Trump used the unauthorized alien issue as a cornerstone of his Presidential campaigns. The xenophobic lies of migrants being criminals and mentally ill are despicable lies. Cato Institute and others have debunked the lie that unauthorized aliens are more criminal than native-born Americans. They also note Trump actually cut legal immigration more than "illegal" immigration. In fact, Obama was more of a Deporter-in-Chief than Trump.

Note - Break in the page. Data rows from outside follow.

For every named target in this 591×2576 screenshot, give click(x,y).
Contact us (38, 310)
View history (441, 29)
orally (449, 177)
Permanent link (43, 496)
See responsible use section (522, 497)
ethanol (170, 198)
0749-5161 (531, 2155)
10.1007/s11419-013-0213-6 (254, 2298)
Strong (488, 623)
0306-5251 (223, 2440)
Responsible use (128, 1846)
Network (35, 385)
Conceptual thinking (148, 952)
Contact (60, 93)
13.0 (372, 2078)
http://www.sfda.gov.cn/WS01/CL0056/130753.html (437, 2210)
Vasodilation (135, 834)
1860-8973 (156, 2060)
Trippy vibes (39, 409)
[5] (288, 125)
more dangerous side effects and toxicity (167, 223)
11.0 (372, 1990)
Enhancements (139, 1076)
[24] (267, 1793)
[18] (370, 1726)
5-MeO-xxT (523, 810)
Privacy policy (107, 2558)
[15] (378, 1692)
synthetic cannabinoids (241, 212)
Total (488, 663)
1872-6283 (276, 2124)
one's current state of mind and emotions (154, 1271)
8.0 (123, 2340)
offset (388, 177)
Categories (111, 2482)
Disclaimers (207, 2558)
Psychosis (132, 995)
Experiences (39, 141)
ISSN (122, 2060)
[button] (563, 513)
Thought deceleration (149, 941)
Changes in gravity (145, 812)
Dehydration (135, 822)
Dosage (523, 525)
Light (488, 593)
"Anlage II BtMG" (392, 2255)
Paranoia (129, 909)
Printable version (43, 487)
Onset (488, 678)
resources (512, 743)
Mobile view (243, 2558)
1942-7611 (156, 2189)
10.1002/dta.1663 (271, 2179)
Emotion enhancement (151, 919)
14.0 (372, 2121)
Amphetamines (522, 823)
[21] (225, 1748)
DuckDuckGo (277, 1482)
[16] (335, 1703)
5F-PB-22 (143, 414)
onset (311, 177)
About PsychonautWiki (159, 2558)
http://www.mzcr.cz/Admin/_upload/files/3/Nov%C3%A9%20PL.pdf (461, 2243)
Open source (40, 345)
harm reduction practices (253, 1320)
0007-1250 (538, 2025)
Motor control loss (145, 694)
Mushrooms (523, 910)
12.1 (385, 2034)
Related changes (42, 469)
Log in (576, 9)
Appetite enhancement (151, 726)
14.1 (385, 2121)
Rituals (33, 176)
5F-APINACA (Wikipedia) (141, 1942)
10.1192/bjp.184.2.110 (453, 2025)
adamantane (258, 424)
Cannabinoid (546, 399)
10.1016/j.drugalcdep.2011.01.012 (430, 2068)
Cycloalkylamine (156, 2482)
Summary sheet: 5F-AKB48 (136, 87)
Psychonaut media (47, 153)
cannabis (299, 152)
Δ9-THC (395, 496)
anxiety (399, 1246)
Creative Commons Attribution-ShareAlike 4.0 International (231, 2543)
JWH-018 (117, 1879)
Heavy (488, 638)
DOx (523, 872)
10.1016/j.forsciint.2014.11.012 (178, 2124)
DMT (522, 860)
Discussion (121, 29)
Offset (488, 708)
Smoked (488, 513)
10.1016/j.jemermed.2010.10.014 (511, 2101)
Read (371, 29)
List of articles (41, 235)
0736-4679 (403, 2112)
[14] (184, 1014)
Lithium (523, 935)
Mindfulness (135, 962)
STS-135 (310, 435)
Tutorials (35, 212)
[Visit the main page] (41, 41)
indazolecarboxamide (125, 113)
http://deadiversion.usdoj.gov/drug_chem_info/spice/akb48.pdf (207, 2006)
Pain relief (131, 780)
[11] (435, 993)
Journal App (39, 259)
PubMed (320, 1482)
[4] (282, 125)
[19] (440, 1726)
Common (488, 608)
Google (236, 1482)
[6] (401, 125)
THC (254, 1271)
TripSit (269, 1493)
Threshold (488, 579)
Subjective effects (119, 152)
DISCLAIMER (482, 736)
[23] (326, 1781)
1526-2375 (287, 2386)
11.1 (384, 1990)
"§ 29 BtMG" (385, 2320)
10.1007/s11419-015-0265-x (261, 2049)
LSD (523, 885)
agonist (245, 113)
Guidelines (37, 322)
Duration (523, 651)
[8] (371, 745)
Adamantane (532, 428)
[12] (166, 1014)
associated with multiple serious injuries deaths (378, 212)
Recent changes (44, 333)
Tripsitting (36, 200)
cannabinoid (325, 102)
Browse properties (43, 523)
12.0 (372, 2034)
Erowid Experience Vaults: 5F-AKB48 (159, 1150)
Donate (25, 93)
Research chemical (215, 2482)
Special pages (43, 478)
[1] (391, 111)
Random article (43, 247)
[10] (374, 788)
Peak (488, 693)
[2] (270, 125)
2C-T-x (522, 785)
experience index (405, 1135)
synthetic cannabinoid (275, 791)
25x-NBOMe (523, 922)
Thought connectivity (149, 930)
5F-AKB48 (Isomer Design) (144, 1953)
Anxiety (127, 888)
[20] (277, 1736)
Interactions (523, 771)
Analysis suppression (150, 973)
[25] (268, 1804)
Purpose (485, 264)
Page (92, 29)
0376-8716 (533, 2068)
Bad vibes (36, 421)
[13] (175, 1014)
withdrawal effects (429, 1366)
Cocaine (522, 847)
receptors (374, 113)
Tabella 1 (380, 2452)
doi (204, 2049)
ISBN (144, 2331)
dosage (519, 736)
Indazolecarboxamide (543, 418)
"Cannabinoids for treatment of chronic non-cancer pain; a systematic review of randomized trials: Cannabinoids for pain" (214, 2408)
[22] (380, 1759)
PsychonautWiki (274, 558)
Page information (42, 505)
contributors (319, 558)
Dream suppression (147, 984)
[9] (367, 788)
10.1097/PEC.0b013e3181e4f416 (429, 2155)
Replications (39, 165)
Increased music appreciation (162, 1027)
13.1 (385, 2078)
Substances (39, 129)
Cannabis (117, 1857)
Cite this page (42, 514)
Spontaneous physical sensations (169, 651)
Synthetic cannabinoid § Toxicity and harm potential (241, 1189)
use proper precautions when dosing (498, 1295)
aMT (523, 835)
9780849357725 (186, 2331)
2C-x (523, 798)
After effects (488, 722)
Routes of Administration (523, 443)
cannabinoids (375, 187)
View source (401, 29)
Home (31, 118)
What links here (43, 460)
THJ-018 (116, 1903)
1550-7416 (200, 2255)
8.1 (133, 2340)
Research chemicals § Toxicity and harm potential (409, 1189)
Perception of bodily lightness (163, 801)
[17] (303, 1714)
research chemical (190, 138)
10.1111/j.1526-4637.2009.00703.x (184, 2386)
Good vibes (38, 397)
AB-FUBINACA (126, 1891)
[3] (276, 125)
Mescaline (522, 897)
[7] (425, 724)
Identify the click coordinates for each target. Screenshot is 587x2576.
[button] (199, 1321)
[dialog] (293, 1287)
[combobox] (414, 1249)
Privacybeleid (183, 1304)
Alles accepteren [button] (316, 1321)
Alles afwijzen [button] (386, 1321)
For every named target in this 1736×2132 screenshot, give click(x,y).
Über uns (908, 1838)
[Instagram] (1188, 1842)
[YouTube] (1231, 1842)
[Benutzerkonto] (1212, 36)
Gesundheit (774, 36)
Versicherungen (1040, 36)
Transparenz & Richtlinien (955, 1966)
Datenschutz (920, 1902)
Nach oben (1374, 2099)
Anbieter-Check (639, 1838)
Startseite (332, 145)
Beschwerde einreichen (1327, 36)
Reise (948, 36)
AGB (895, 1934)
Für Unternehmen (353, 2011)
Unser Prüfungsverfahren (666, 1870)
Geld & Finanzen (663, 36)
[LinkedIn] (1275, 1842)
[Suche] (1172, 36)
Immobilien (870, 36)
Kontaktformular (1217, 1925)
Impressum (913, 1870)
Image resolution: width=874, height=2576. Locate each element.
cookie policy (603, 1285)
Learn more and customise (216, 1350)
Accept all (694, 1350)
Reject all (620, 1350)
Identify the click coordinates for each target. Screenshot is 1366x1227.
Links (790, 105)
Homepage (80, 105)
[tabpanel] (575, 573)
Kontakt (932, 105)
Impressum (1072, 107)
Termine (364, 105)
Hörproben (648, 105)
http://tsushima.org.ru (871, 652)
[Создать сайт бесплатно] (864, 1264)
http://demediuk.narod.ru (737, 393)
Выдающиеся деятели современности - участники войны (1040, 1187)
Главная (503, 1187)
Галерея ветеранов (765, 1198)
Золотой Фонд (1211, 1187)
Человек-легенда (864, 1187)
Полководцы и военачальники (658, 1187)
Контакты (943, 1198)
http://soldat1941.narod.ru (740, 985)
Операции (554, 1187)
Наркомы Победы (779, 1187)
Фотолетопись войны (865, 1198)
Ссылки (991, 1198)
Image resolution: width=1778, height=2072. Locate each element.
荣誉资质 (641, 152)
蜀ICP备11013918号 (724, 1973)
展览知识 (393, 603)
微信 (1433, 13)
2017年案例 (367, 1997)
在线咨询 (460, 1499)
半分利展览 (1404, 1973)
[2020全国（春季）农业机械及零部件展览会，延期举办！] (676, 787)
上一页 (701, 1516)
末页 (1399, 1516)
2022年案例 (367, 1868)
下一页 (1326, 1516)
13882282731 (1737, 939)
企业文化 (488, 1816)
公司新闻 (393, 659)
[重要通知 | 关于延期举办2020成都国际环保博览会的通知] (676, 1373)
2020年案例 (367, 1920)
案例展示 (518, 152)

Trump, the alleged Art of the Dealer, repeatedly failed to get the funding for the border wall and in fact unconstitutionally transferred DoD funding. He then used the pandemic as a pretext to restrict any immigration.
Biden clearly failed to anticipate the effect of ending Title 42 and mismanaged the crisis. but Trump scuttled the first Senate bipartisan immigration deal in years to save the issue for last fall's campaign
I totally oppose Trump's immigration policies this year and will likely expand on these in a follow-up post, But a couple of final notes,
First, there's Trump's unconstitutional action against birthright citizenship. I've written probably more than a dozen tweets about this and the Fourteenth Amendment. The fact is, this concept started in English common law. "In the 1844 New York case of Lynch v. Clarke, the court held that the common law rule applied in the United States and that a child born in United States of a temporary visitor to the country was a natural-born citizen of the United States under this rule." The case involved the child of two Irish visitors. this case was specifically cited in 14th Amendment hearings. Why the citizenship clause? Because common law had an exception for slaves.
Finally, a recent incident related to Trump's recent executive orders especially on ICE's crackdown on unauthorized aliens. A young American girl, Jocelynn Rojo Carranza, was bullied by some guy saying her parents would be deported, leaving her alone, and she committed suicide. This is heartbreaking, and in my opinion, her blood is on Trump's hands.